- [MATERIAL TO PROCESS]:
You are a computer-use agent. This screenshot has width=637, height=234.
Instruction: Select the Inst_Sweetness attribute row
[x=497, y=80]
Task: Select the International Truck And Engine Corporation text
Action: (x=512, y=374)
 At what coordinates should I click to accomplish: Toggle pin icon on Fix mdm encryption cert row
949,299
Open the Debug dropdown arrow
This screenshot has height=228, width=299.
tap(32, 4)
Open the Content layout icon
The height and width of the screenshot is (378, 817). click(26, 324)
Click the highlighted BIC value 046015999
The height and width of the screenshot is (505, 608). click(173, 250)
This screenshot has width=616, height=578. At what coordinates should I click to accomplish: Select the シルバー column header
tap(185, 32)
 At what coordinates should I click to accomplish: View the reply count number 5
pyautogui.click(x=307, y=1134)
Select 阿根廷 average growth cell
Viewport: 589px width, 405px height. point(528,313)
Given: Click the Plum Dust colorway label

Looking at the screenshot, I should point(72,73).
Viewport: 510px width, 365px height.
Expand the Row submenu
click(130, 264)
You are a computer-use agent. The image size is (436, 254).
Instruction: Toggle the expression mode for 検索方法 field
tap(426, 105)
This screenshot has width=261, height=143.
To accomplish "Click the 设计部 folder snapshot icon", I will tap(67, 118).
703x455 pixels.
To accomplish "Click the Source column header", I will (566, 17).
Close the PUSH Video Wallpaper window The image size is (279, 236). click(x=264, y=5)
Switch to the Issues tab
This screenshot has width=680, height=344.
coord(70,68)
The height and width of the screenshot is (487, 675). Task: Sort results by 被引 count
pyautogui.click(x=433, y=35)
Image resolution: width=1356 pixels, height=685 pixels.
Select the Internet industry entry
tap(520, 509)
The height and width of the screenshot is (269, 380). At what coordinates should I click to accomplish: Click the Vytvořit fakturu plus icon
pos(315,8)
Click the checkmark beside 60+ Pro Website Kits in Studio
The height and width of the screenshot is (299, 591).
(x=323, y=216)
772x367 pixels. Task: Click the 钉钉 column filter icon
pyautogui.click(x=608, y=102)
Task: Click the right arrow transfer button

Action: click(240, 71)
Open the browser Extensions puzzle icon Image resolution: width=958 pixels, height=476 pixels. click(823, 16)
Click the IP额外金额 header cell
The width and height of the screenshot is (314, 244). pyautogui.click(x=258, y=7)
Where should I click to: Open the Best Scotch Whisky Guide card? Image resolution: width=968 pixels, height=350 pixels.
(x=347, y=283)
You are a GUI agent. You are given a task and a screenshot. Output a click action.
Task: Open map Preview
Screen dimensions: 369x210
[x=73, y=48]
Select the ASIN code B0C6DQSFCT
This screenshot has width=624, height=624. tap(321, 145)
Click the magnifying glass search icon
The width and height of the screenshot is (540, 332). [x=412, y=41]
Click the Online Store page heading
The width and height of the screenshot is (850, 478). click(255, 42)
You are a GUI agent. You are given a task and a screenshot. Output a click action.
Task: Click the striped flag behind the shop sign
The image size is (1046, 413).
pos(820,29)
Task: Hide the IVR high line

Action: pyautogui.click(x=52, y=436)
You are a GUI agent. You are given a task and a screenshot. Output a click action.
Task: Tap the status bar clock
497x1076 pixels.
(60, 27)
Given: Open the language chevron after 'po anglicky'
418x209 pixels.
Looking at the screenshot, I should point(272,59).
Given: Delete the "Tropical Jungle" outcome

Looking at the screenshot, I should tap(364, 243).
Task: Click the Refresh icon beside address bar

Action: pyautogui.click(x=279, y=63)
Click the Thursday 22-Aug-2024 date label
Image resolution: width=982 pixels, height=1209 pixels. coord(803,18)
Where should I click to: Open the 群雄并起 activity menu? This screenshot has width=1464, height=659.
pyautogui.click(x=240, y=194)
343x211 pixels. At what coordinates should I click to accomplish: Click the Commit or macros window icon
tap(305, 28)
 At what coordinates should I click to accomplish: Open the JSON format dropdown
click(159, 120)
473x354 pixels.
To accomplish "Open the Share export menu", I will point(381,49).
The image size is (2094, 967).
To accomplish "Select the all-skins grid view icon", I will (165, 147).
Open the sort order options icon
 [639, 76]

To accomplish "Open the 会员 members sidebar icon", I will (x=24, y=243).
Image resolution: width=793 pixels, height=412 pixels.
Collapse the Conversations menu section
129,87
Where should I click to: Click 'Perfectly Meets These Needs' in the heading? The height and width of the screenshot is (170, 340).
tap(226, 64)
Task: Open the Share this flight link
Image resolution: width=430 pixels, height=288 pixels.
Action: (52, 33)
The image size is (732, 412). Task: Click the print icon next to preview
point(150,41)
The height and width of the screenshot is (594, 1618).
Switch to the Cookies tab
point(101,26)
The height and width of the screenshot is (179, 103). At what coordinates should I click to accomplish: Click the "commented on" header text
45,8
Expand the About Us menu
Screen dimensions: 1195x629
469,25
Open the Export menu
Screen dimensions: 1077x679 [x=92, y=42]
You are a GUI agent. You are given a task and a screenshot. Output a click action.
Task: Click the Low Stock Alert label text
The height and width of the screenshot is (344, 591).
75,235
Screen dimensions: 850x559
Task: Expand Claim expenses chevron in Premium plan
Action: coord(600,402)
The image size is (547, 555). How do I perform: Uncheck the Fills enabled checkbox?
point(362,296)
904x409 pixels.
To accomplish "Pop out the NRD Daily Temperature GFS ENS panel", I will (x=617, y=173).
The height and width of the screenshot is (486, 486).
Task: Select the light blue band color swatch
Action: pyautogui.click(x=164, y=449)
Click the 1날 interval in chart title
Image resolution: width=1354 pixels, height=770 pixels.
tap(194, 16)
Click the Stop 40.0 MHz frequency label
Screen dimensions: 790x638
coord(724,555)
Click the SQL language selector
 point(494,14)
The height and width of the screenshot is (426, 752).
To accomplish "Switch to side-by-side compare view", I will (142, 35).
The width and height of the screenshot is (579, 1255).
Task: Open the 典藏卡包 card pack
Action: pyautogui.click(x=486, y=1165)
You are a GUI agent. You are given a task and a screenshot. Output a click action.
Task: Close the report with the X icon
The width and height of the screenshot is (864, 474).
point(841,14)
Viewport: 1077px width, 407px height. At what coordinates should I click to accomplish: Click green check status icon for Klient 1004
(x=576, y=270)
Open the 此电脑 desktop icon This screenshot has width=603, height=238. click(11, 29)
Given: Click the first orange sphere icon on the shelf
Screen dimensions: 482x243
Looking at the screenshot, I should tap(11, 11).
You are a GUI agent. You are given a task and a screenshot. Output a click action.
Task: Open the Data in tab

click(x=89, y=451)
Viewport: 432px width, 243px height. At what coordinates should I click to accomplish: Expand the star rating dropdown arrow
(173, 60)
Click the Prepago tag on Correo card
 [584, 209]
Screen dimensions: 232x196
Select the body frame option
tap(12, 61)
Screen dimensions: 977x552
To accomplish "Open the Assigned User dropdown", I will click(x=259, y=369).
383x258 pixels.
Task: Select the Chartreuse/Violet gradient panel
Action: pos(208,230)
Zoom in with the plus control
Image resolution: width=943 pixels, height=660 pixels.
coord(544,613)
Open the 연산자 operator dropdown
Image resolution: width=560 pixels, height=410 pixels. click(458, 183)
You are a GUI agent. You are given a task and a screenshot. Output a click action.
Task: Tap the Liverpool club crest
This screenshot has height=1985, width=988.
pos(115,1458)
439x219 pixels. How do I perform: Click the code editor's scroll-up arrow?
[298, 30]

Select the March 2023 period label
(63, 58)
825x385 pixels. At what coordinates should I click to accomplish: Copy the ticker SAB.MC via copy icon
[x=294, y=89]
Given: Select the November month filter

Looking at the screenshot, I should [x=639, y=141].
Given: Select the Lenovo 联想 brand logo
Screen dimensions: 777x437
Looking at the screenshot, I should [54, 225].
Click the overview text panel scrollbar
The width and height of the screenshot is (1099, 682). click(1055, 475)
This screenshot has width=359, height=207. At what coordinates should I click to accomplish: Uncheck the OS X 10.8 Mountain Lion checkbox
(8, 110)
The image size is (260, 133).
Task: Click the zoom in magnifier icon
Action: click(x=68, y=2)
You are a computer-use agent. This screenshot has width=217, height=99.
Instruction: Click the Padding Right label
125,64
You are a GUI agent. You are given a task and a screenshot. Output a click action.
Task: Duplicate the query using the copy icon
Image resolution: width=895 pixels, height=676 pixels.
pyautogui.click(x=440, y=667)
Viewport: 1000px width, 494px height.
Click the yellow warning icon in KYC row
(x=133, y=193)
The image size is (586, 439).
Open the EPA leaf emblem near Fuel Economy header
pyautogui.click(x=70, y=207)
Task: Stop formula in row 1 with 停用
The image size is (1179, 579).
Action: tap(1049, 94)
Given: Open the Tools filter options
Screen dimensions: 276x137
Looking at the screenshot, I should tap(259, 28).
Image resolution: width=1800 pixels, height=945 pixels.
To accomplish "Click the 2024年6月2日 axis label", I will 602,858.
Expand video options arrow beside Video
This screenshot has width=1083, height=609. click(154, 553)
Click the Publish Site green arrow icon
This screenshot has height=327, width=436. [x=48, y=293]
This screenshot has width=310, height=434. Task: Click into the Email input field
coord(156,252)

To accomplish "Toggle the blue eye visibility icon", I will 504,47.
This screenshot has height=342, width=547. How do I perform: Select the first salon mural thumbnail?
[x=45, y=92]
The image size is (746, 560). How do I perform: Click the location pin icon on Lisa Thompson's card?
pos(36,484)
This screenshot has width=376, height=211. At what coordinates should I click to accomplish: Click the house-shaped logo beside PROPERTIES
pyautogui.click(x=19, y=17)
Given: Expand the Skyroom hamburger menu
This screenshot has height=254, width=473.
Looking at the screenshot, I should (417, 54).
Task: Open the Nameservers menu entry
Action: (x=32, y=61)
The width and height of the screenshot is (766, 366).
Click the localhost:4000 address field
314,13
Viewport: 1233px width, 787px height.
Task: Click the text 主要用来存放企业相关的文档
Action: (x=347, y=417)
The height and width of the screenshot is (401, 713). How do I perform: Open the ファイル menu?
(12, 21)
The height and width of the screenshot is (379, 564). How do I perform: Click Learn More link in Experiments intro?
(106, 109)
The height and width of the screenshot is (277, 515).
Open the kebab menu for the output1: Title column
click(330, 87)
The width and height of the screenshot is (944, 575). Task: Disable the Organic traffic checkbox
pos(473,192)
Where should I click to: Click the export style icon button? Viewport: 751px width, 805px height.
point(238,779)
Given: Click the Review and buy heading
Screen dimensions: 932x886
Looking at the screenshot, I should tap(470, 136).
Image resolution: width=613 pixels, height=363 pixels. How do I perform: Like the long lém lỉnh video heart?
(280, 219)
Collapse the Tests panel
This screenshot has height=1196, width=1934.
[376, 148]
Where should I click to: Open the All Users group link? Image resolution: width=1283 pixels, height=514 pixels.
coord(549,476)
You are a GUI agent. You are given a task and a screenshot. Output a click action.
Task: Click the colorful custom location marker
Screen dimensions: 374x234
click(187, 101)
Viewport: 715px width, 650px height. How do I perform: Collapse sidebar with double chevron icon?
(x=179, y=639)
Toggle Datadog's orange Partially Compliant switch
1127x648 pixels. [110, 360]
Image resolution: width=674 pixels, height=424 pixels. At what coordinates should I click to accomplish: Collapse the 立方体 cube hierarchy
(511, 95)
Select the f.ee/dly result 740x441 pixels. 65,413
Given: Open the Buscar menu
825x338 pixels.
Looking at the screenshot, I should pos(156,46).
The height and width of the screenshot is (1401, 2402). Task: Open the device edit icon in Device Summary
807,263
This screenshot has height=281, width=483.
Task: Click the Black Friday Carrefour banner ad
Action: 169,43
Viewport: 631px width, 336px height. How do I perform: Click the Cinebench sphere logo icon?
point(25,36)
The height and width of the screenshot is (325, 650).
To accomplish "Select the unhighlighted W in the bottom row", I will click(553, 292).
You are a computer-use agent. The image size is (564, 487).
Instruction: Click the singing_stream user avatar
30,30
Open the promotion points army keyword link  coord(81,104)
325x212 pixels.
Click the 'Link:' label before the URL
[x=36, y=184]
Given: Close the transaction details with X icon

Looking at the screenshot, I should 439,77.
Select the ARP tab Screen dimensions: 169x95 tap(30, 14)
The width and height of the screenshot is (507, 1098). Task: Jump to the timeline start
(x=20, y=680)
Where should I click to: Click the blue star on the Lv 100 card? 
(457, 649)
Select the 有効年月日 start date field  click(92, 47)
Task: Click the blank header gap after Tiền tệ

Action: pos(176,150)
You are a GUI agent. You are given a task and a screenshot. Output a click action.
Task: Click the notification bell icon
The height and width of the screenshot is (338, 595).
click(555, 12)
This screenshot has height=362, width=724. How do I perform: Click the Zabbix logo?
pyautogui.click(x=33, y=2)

- [TASK]: Scan the records above for the lines holding "Viewport: 715px width, 650px" and "Select the ARP". Transcribe those two and every line between them word for word, and no others.

- [TASK SOLUTION]:
Viewport: 715px width, 650px height. How do I perform: Collapse sidebar with double chevron icon?
(x=179, y=639)
Toggle Datadog's orange Partially Compliant switch
1127x648 pixels. [110, 360]
Image resolution: width=674 pixels, height=424 pixels. At what coordinates should I click to accomplish: Collapse the 立方体 cube hierarchy
(511, 95)
Select the f.ee/dly result 740x441 pixels. 65,413
Given: Open the Buscar menu
825x338 pixels.
Looking at the screenshot, I should pos(156,46).
The height and width of the screenshot is (1401, 2402). Task: Open the device edit icon in Device Summary
807,263
This screenshot has height=281, width=483.
Task: Click the Black Friday Carrefour banner ad
Action: 169,43
Viewport: 631px width, 336px height. How do I perform: Click the Cinebench sphere logo icon?
point(25,36)
The height and width of the screenshot is (325, 650).
To accomplish "Select the unhighlighted W in the bottom row", I will click(553, 292).
You are a computer-use agent. The image size is (564, 487).
Instruction: Click the singing_stream user avatar
30,30
Open the promotion points army keyword link  coord(81,104)
325x212 pixels.
Click the 'Link:' label before the URL
[x=36, y=184]
Given: Close the transaction details with X icon

Looking at the screenshot, I should 439,77.
Select the ARP tab Screen dimensions: 169x95 tap(30, 14)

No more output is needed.